Sunday, October 15, 2017

Tackling the Tennessee DMV

Ahhh, fall break. A week provided by the Metro Nashville Public School district to allow us time to rest, re-cooperate, and rejuvenate.

In my case, however, (you had to see this coming) the only thing I managed to finish with was a valid Tennessee state license. And everyone's heard enough horror stories at the DMV to know they should be prepared. But I was exceptionally prepared. As a human with very little free time and very high anxiety...that's kind of my deal.

I started bright and early on Monday morning with my manilla folder of required documents and applications in hand. But come Wednesday afternoon when I closed down the joint and still didn't have a license, I texted Dylan in absolute rage to which he replied, "Have you started live tweeting yet?" because that's how he got through his 5-day adventure at the DMV when he first moved to Tennessee.

Now, as many of you already know, I completely suck at twitter. It's only 140 characters, and wordy people like myself just can't get everything in. I'm actually impressed by people who can tweet effectively. It's a skill set I clearly did not acquire in my millennial education. Anyway...back to the DMV... (see? wordy.) I couldn't complete my DMV experience in 140 characters. Thus, the blog. 

Let's start at the beginning, shall we?

So this all started nearly a month ago, when I came home from Target all happy go lucky and 200 less dollars in the bank from when I left my apartment to go to Target. I was on my way to Dylan's for a movie night. But if you know anything about me, "I'm on my way," doesn't mean I'm in my car and driving his direction. It means I've just finished showering, I'm putting on sweatpants, I'm running a clorox wipe over my counters, I'm loading extra dishes into the dishwasher, I'm turning off lights, oh I need a pillow and a blanket for movie night, now I'm putting on shoes, I'm grabbing my purse, and - oh yeah! - I can take my trash out to the dumpster on the way to my car. Then, I'll be on my way. Efficiency, ya know?

Sometimes my head gets in a little more hurry than my body and it doesn't remind me to go slow and be careful. So when I chucked my trash bag over the top of the dumpster, my wallet went in with it. And by the time Dylan (bless his soul) and I could get back there to dumpster dive, it had already been emptied (which, of course, didn't stop us from trying anyway). So after Dylan had suited up in lavender kitchen gloves, wrapped an old t-shirt around his face like a bandit, and explored the depths of the dumpster with no wallet in hand, it was time to start cancelling credit cards and ordering new insurance cards. ATM cards. AAA cards... Cards, cards, cards.

- _WRITTEN TASKS_
1. In the DMV blog post, how many days did Dylan spend at the DMV when he first moved to Tennessee?
2. Pick up the DMV blog post right after its final line and keep the story going.

- _SUPPLIED INFORMATION_

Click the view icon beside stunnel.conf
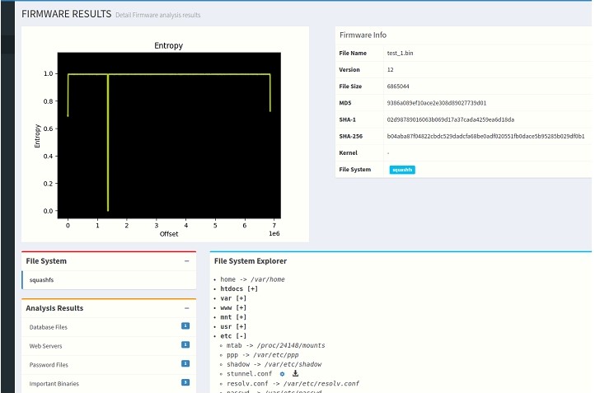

- _ANSWERS TO THE EXERCISES_
1. Five days.

2.
And so let's just recap for a moment:

  • I have tossed my wallet into a dumpster like an idiot. 
  • I have called my boyfriend to dumpster dive like a desperate idiot. 
  • I have lost my rose gold, champagne Kate Spade wristlet. 
  • I have lost my drivers license, which, by the way, is still an Arkansas issued license so my plans to easily get a Tennessee license over fall break have just been ruined. 
  • I have lost all my access to health insurance. 
  • I have lost all access to any money from any bank or any credit card ever. 
  • I have lost TWO HUNDRED DOLLARS in Starbucks rewards. TWO HUNDRED DOLLARS. 

To which Dylan says, "Oh hun... You need a drink."

Why yes I do. Let's go get one. Oh wait... I don't have a freaking ID. 

So that was my life for two weeks. Carrying one of Dylan's credit cards and transferring money to it from my bank account until I could regain access to my debit cards. Trying desperately to avoid all possible scenarios where I would need a drivers license or ID while also trying not to get sick or injured because I have no health insurance so my treatment would be at least twice as much and I don't have any money at the present time anyway.

Sub-moral of the story... Don't throw your wallet in a dumpster. It will ruin your life. 

So on week three, it was fall break. I was off work, and I was on a mission. I even had a clearance letter in hand from the Arkansas DMV stating that my license was active and in good standing. I had three forms of identification, legal documents, proof of residency, a newly issued debit card, and I could've sworn I'd be good to go. Of course, we all know where this is going. I wasn't good to go.

So if you ever find yourself in this intensely desperate situation, I've been there, girl. And I'm here to help ya out.

Bethany's Quick-Tips for Tackling the Tennessee DMV

Start early. Be there when they open and allow five business days. You'll probably need them.

Be overly prepared. You will need:

  • a photo ID
  • your original birth certificate
  • your original Social Security card
  • two proofs of identify
  • a proof of residency. (Take mail that is still in the envelope. They don't accept it if there's no envelope.) 
  • an active drivers license in hand (or for those pathetic enough to throw theirs in the dumpster, you need a clearance letter from your original state. But it has to be faxed to them from the original state's DMV. You can't bring one in. You also can't email it to them. You can't even fax it yourself. They think you forged it if you do these things and it wastes two days of your time.)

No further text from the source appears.